## About this task
Every line of the material below should be output exactly as written, with the images skipped.

BEGIN Data supplied

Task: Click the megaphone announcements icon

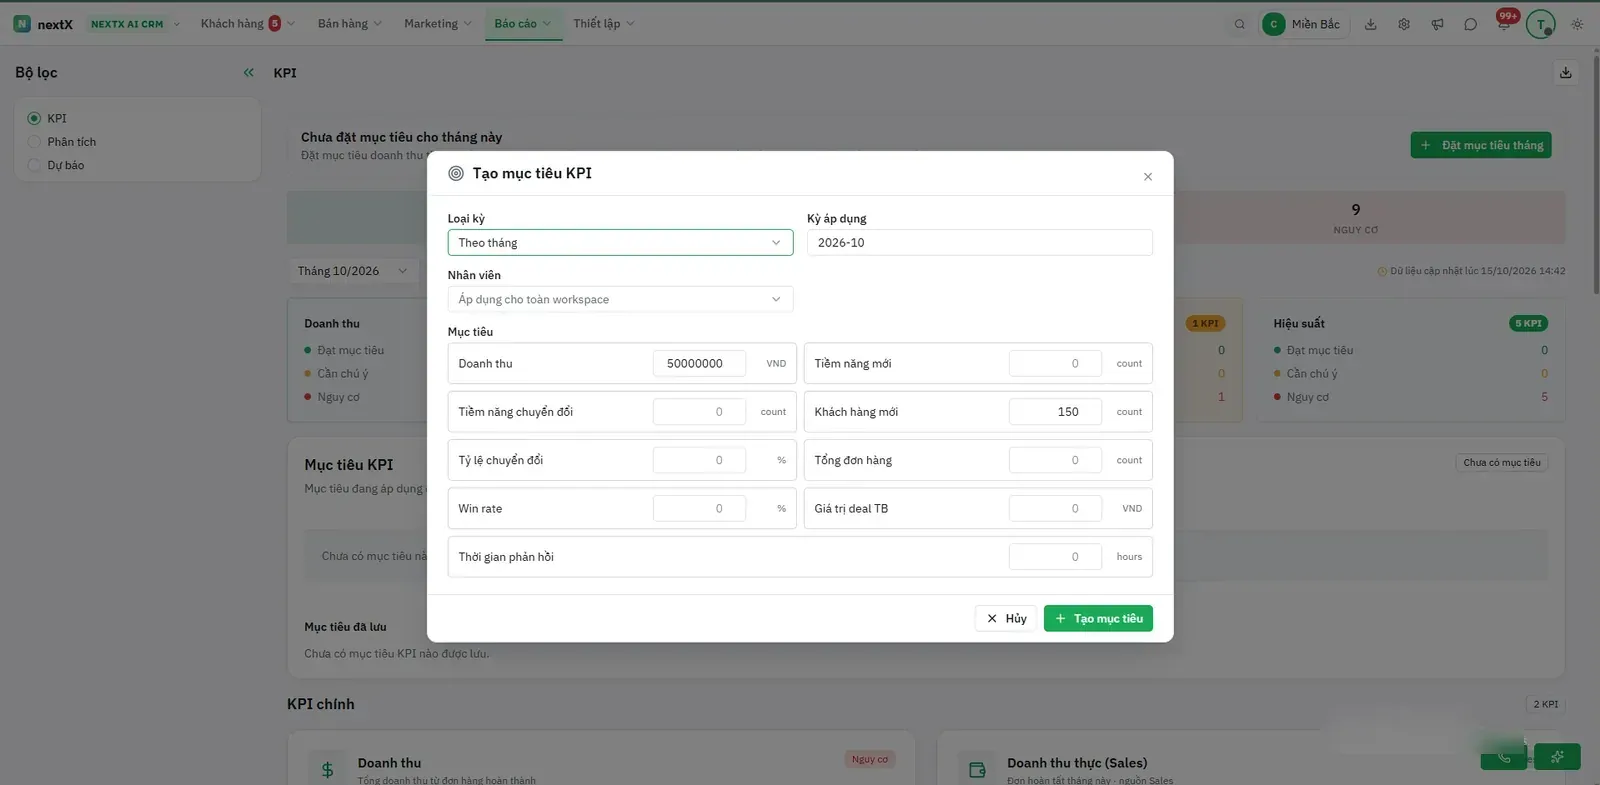Action: 1437,24
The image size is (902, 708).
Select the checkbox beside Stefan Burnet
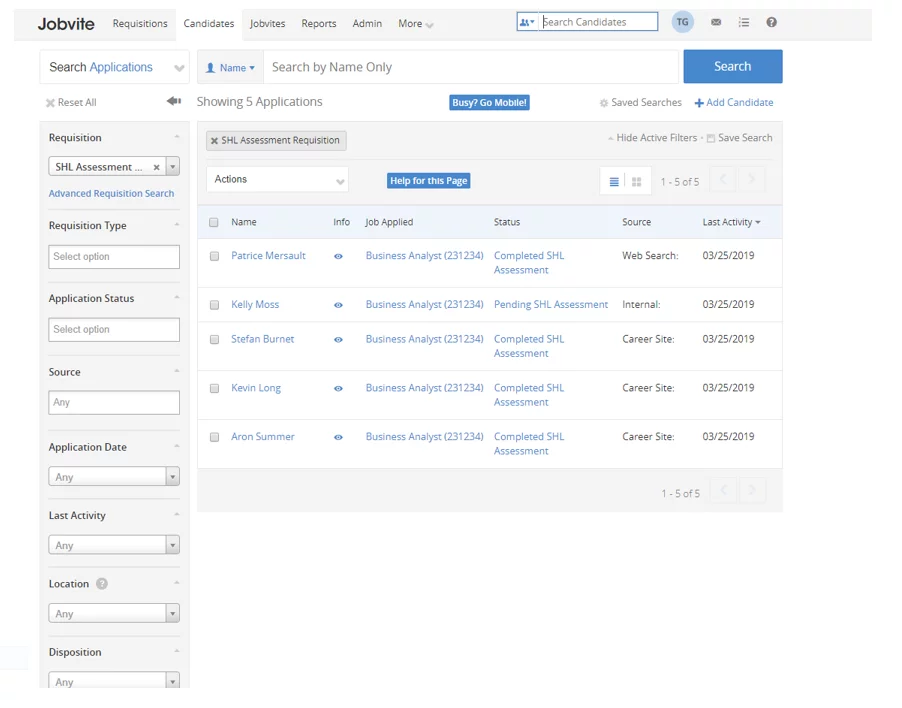pyautogui.click(x=214, y=340)
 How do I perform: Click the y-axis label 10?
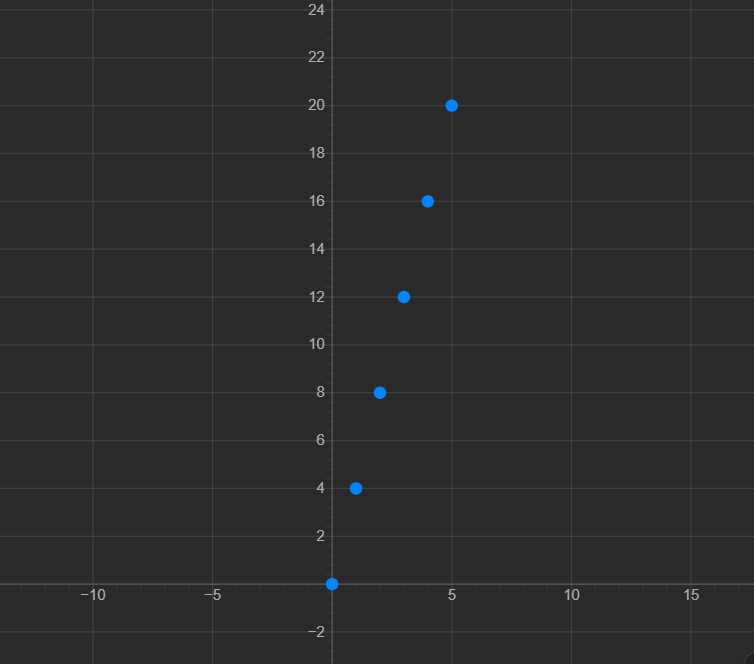click(316, 344)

END Data supplied

## Output
Task: Click the megaphone announcements icon

Action: 1437,24
The image size is (902, 708).
Select the checkbox beside Stefan Burnet
pyautogui.click(x=214, y=340)
 How do I perform: Click the y-axis label 10?
click(316, 344)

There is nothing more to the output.